Syekh Abdur Rauf bin Ali al-Fansuri as-Singkili memiliki nama lengkap Aminuddin Abdul Ra’uf bin Ali al- Jawi Tsumal Fansuri al-Singkili. Syekh Abdur Rauf lahir di Sinkil, Aceh, pada tahun 1024 H (1615 M). Abdur Rauf memiliki garis keturunan dari Syeikh Sinkel yang berasal dari Persia yang kemudian datang ke Kesultanan Samudera Pasai pada akhir abad ke-13. Nama Sinkil berasal dari daerah kelahirannya itu.

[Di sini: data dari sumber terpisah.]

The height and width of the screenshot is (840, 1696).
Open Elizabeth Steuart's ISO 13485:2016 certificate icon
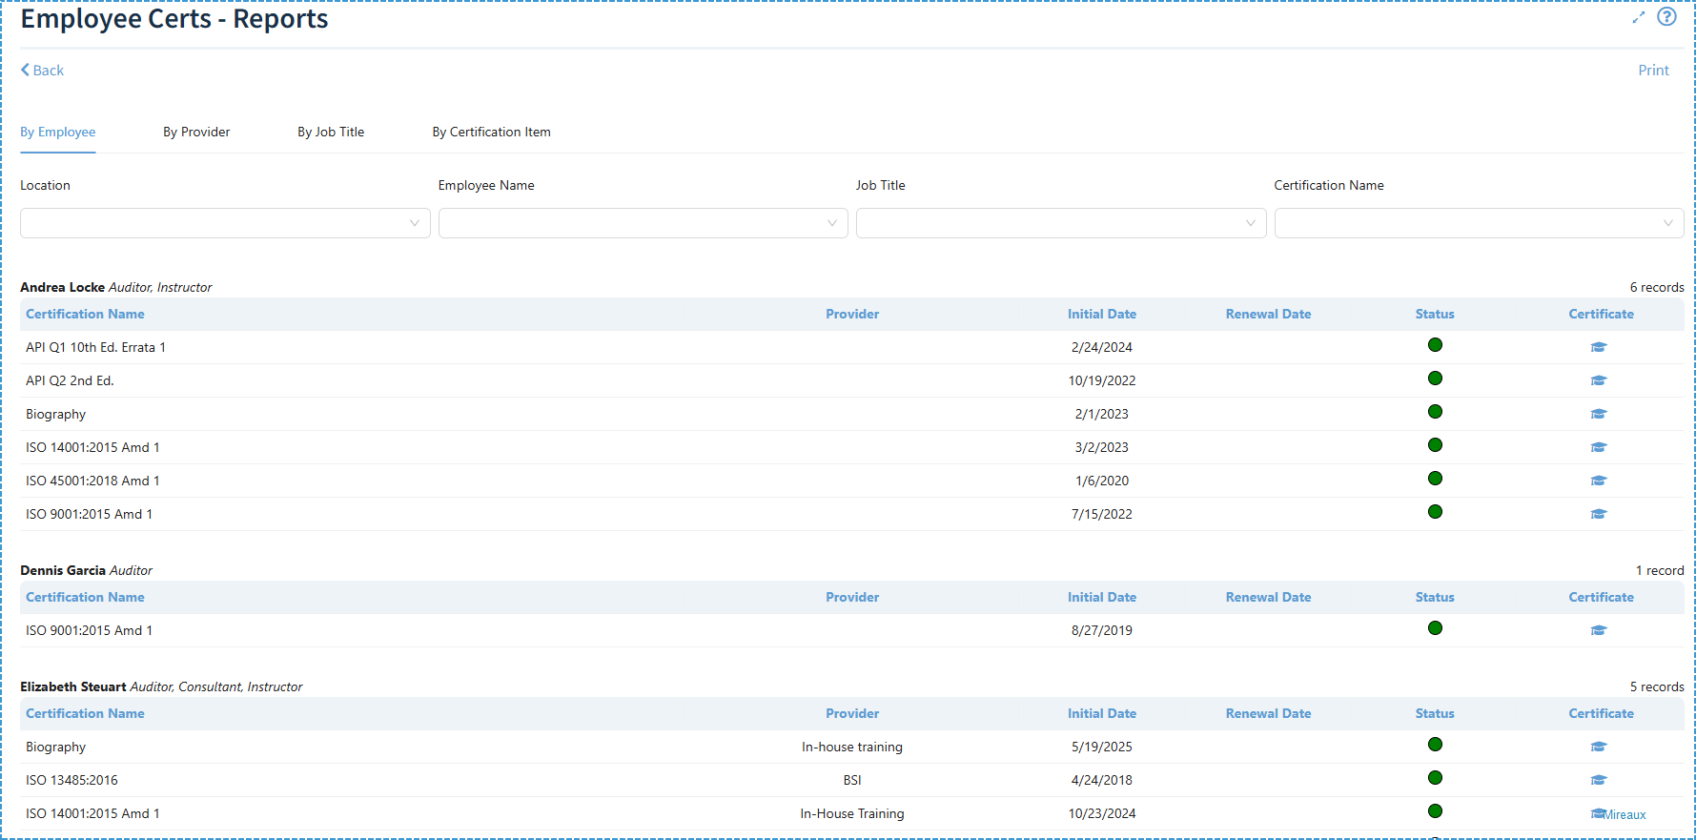pos(1599,781)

Beberapa literatur menyebutkan bahwa ayah dari Syekh Abdur Rauf adalah saudara laki-laki dari Hamzah Al-Fansuri, namun tidak cukup bukti yang menjelaskan bahwa ia merupakan keponakan dari Al-Fansuri. Namun, terdapat juga pendapat yang menyatakan bahwa ayah Syekh Abdur Rauf yaitu Syeikh Ali yang merupakan keturunan darah Arab yang menikahi wanita dari Fansur (Barus). Menurut pendapat Voorhoeve, Fansur berarti seluruh daerah pantai Barat Sumatera dan menerjemahkan kata tambahan nama itu dengan “orang Indonesia yang berasal dari pantai Barat Sumatera atau dari Singkel” . Dan di masyarakat beliau lebih dikenal dengan julukan Teungku Syeikh Kuala .

Syekh Abdur Rauf merupakan seorang ulama besar Aceh yang terkenal. Ia memiliki pengaruh yang besar dalam penyebaran agama Islam di Sumatera dan Nusantara. Pada masa mudanya, ia mula-mula belajar pada ayahnya sendiri. Ia kemudian belajar belajar pada ulama-ulama di fansur dan Banda Aceh. Selanjutnya ia pergi menunaikan ibadah haji, dan dalam proses perjalannya ia belajar pada berbagai ulama di Timur Tengah untuk mendalami agama Islam. Ayahnya adalah seorang ulama yang memiliki dayah (madrasah) sendiri di Simpang Kanan. Menurut A. Hasjmy setelah menyelesaikan pendidikannya pada sebuah dayah tinggi di Barus yang dipimpin oleh Hamzah Fansuri. Selanjutnya belajar pada Syeikh Syamsu al-Din al Sumatrani diperkirakan dayahnya di wilayah Pase. Terakhir al-Singkili belajar di Timur Tengah, meliputi Doha, Qatar, Yaman, Jeddah dan akhirnya Mekkah dan Madinah selama 19 tahun . Menurut catatan al-Singkili sendiri yang ditulis dalam Umdat al-Muhtajin ila Suluk Maslak al-Mufridin, ada 19 orang guru yang dia belajar langsung dalam bermacam disiplin ilmu. Selain itu juga dia mempunyai hubungan pribadi dengan sejumlah ulama-ulama lain yang sangat mungkin ini merupakan teman diskusi dalam ilmu-ilmu tertentu.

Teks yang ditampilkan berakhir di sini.